September 11, 2016 - 9:30 AM
PENTICTON - Penticton is starting to see benefits from being promoted as a cycling destination, says Tourism Penticton.
Tourism Penticton Executive Director Kelly Hopkins says last fall’s "Go Media" conference has resulted in a surge of media writers visiting the city this summer from across Canada and Europe, who are writing about the city’s cycling possibilities.
“We are becoming better known as a place for cycling. Last spring’s “Chain of Events” promotion highlighted early cycling in the area and events that compliment cycling in Penticton, Naramata and Summerland, and we have a campaign out now aimed at markets in Spokane, Seattle and Vancouver to attract fall cyclists,” Hopkins says.
Tourists are trending towards being more adventurous, Hopkins says, noting the visitor’s centre's requests for information regarding adventure recreation was up 200 per cent this year over last year.
Cycling requests were up 38 per cent, with tourists making more inquiries regarding off-road biking.
“With the improvements to the Three Blind Mice” trails, the area is getting known as a place to come not only for entry level cycling, but for higher levels of biking as well,” Hopkins says, a sentiment echoed by Freedom Bike Shop manager Kurt Flaman.
I’ve noticed a bit of a spike in tourism this year, especially off-road biking,” Flaman says.

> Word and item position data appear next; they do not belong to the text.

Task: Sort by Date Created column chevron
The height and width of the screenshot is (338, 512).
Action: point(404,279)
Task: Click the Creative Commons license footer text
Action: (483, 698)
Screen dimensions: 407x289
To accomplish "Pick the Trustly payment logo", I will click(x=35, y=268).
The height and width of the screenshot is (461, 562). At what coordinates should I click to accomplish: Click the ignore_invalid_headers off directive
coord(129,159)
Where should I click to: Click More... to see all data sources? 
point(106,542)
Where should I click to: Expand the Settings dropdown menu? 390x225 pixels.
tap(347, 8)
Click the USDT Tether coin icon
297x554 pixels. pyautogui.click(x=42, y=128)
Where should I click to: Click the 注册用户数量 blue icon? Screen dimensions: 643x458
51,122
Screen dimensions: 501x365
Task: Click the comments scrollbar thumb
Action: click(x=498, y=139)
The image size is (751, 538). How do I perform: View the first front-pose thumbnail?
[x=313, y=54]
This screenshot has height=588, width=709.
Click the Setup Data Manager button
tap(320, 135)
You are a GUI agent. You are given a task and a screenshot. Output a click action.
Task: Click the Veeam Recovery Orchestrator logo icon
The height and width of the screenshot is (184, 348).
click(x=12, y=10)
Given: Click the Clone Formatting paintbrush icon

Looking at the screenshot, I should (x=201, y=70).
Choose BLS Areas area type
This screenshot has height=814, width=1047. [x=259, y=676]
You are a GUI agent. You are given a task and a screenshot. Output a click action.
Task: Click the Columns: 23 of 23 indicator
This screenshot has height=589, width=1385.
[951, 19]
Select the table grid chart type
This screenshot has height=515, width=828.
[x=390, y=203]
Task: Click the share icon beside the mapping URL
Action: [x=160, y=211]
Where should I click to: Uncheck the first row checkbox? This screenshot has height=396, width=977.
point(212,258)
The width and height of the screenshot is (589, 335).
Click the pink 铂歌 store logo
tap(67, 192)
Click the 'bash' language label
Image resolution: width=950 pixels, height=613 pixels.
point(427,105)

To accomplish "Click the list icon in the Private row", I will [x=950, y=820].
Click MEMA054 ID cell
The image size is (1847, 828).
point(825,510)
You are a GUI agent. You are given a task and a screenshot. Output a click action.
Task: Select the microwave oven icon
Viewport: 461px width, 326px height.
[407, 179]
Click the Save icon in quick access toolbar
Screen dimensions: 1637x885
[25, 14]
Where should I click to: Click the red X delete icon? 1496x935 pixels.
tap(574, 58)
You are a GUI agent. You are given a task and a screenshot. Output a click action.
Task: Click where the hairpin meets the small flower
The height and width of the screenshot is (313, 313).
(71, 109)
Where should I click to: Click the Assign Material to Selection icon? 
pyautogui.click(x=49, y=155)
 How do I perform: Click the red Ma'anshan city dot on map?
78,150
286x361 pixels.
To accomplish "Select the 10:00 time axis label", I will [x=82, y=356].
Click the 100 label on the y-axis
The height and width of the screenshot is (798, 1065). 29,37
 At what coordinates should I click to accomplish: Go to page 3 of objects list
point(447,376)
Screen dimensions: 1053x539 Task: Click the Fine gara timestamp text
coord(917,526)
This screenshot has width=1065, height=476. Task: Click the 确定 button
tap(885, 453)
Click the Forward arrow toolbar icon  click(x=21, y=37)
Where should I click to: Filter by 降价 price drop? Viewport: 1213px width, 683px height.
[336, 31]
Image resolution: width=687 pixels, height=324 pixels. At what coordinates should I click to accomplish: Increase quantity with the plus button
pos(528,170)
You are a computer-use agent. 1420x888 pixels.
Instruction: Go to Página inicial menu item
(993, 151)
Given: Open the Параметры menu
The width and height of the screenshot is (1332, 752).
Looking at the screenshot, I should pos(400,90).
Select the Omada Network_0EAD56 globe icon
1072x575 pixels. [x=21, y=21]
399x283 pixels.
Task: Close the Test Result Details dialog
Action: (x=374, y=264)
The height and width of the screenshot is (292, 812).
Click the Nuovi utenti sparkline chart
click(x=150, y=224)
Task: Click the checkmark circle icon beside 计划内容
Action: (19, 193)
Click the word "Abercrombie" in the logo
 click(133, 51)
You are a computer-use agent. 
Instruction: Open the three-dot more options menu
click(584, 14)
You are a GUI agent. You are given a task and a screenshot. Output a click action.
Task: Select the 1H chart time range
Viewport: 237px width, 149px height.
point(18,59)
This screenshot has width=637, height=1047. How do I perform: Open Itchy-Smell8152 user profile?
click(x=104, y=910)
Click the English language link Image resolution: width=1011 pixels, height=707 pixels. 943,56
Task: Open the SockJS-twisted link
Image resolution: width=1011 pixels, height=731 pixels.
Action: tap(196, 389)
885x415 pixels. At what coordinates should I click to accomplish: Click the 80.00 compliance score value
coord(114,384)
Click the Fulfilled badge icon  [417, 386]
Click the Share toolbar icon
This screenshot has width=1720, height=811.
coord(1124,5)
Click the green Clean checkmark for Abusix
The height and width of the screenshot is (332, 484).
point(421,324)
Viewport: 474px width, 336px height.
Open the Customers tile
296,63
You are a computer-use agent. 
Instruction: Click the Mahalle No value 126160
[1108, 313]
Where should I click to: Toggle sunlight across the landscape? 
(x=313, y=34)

“Three Blind Mice is now a sanctioned recreation site, with an active club and well maintained trails that now outstrip anything Whistler, Kamloops and Nelson have to offer,” he says.
“If you build it, they will come,” he adds.
Flaman also gives high praise to Penticton City Council for embracing the idea of making Penticton a cycling destination.
“The city has been really receptive to doing things these days, where previous councils have been, frankly, hostile towards cycling advocacy,” Flaman says, noting council has been working with stakeholders and other biking enthusiasts to improve the trail system so cyclists can stay off busy roads and highways.
“We get a lot of complaints from people who want to ride the KVR, but can’t because it’s not a consistent, congruent route,” he says, blaming previous councils for selling off portions of the right of way and forcing portions of the trail onto roads.
“Those trail incongruencies need to be taken care of so cyclists don’t have to take roads,” Flaman says.